C’est ce moment d’éclaircie politique que mettent à profit les Anglais pour aller demander au prince de Satzouma satisfaction de l’assassinat de Richardson. L’amiral Kuper se présente avec sa flotte devant la ville de Kagosima, et le 15 août, par un temps affreux, lorsque les ouvertures pacifiques ne sont pas encore rejetées, mais que l’amiral, cherchant à intimider les Japonais, vient de mettre sous le séquestre trois vapeurs appartenant au prince de Satzouma, le feu s’ouvre brusquement de toutes les batteries à la fois contre la flotte anglaise. Il est difficile de se prononcer sur le combat de Kagosima. La lutte fut vive de part et d’autre. L’incendie des factoreries et de la plus grande partie de la ville, la destruction de cinq grandes jonques loukiennes richement chargées, sont autant de témoignages de la vigueur des coups de l’artillerie anglaise ; mais, lorsque le lendemain la flotte, suffisamment maltraitée, fit route pour quitter la baie, les coups de canon la saluèrent jusqu’à sa sortie[1]. Cependant le 9 novembre les envoyés du prince de Satzouma, auxquels personne ne songeait, arrivèrent volontairement à Yokohama, offrant de payer les indemnités demandées et cherchant par tous les moyens possibles à entamer directement des relations commerciales avec les Européens. De part et d’autre on n’eut qu’à se louer des procédés employés, et ce fut dans les meilleurs termes que se terminèrent les premiers et seuls rapports officiels entre la diplomatie étrangère et le provocateur du meurtre de Richardson.
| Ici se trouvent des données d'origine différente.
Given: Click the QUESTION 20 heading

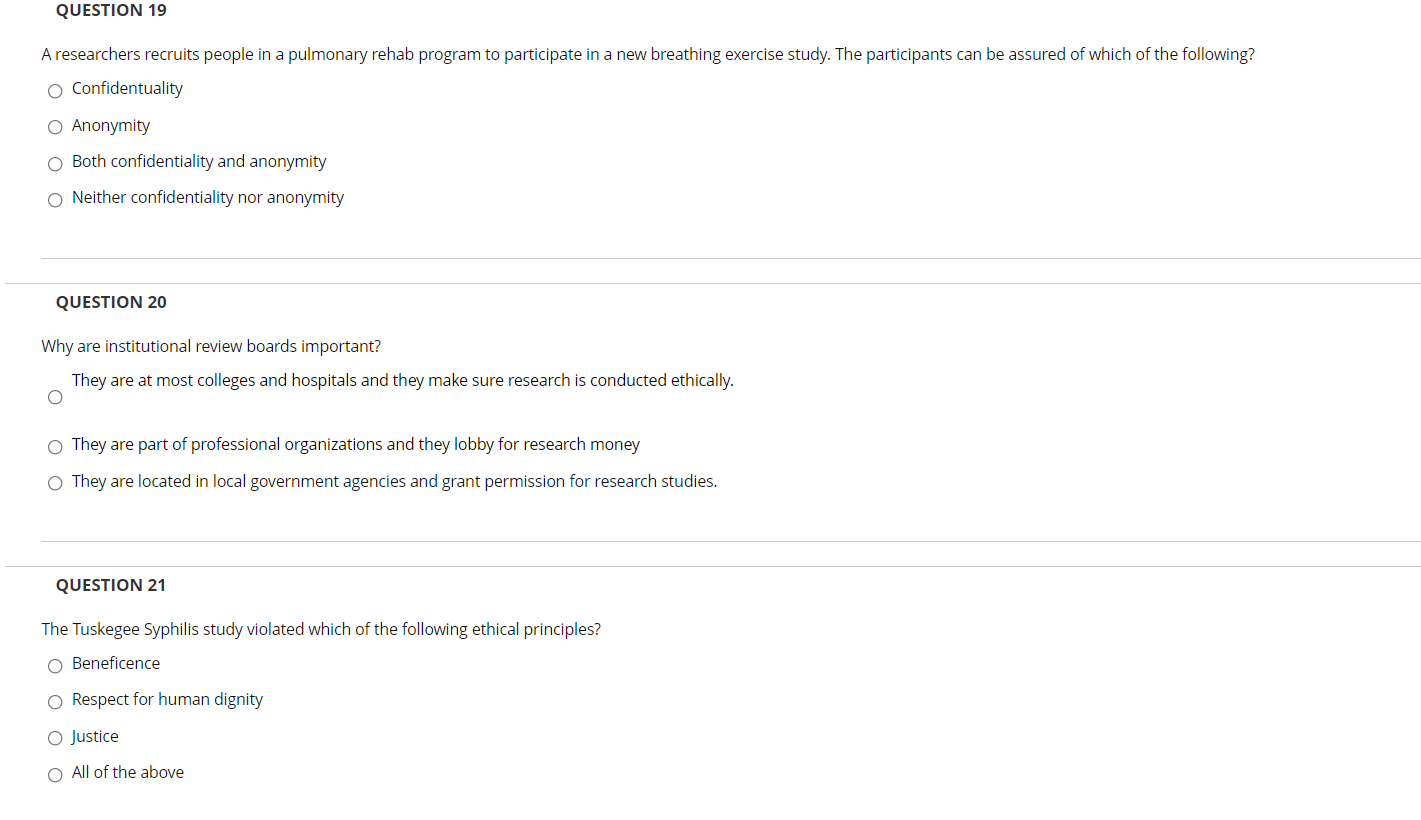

A la fin de l’année 1863, s’il paraît y avoir un moment de repos relatif dans la crise que nous traversons, notre situation politique ne s’est pas améliorée. Le décret d’expulsion existe dans toute sa teneur. Des fanatiques inconnus, prenant en main l’exécution des lois, ont mis à mort le 14 octobre un officier d’infanterie française, M. Camus. Le meurtre a été commis en plein jour, sur une route, au milieu d’un village ; suivant l’habitude, les voisins n’ont rien vu et déposent comme des gens qui ne veulent pas s’immiscer dans

  1. Les pertes éprouvées par l’escadre anglaise furent très sérieuses. L’amiral Kuper vit tomber son capitaine de pavillon et son capitaine de frégate tués tous les deux à ses côtés sur la passerelle de l’Euryalus.